The present invention relates to a semiconductor device and a method of making the same, and more particularly to a metal oxide semiconductor transistor and a method of making the same which can improve the junction leakage current and the insulation characteristic by floating a source region and a drain region.
FIGS. 1A to 1F are sectional views showing a method for making a general metal oxide semiconductor (MOS) transistor having a n-type.
Referring to FIG. 1A, a pad oxide 13 and a pad nitride film 15 and a p type of substrate 11, in this order.
A photoresist 17 is coated on the pad nitride film 15 and then patterned, to define active regions 19 and field regions 20.

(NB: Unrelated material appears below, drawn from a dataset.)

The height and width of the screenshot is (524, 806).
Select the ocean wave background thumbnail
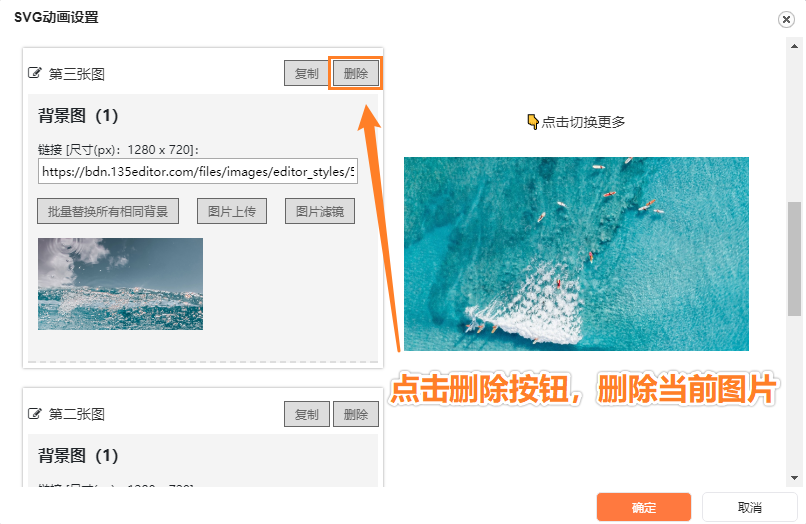[x=120, y=284]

Referring to FIG. 1B, the pad nitride film 15 and the pad oxide film 13 are etched in this order using the patterned photo resist as an etch mask, to expose the silicon substrate 11 corresponding to the field regions and the patterned photo resist is then removed.
Referring to FIG. 1C, an oxide film is grown on the exposed silicon substrate 11 using a field oxidation process, thereby causing field oxide films 21 for device seperation to be formed thickly.

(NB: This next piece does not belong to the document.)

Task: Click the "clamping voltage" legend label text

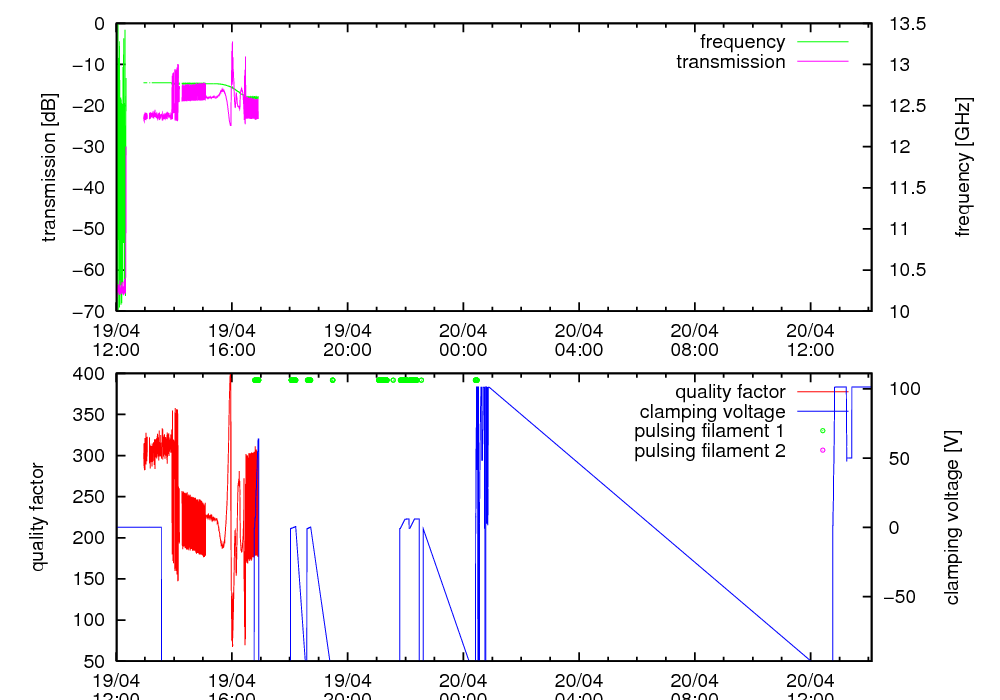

Referring to FIG. 1d, the pad oxide film 13 for field oxidation and the pad nitride film 15 are all removed and impurity ions are then implanted into the silicon substrate 11 to control the threshold voltage V.sub.th. Referring to FIG. 1E, a thin oxide film 23 is grown on the silicon substrate 11 and a polysilicon film 25 is then deposited on the thin oxide film 23.

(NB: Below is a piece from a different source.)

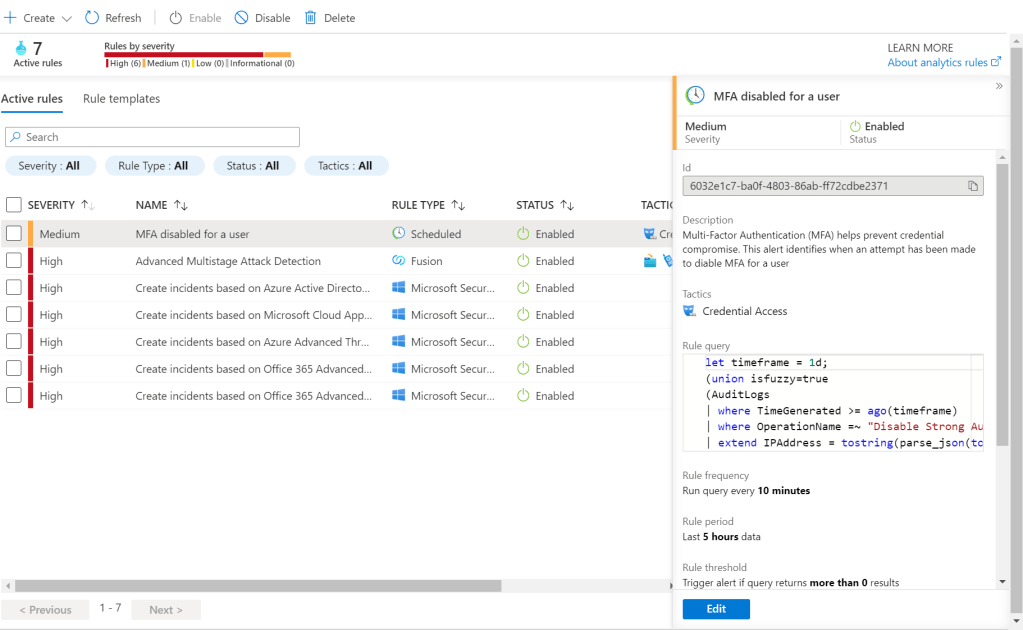Click the Refresh icon in the toolbar
Screen dimensions: 1023x630
pos(92,18)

Thereafter, the thin oxide film 23 and the polysilicon film 25 are patterned to form gate oxide films and gate electrodes.
As shown in FIG. 1F, n-type of impurity ions are implanted in the silicon substrate 11 using the gate electrode as an ion-implantation mask, to form source regions 27 and drain regions 27.
However, since the MOS transistor shown in FIG. 1F does merely use the field oxide films 21 as the seperation regions for electrically seperating devices, there is a disadvantage in that the seperation region has a great loss in plane.
Since n-type of impurity diffusion regions serving as the source regions 27 and the drain regions 27 are directly formed on the p-type of silicon substrate 11, thereby resulting PN junction to be formed, there is a disadvantage in that the PN junction served as several leakage paths.
As shown in FIG. 1D. since the field oxide film 21 is also thickly formed, thereby causing steps between the field oxide 21 and the silicon substrate 11 to be formed considerably highly, there is a disadvantage in that it is difficult to perform a following process due to the steps.
The demand to the reduction in the size of device has reduced the size of respective transistor formed in a large scale integrated(LSI).
However, the regions between transistors has also been reduced in size due to the reduction in size of respective transistor.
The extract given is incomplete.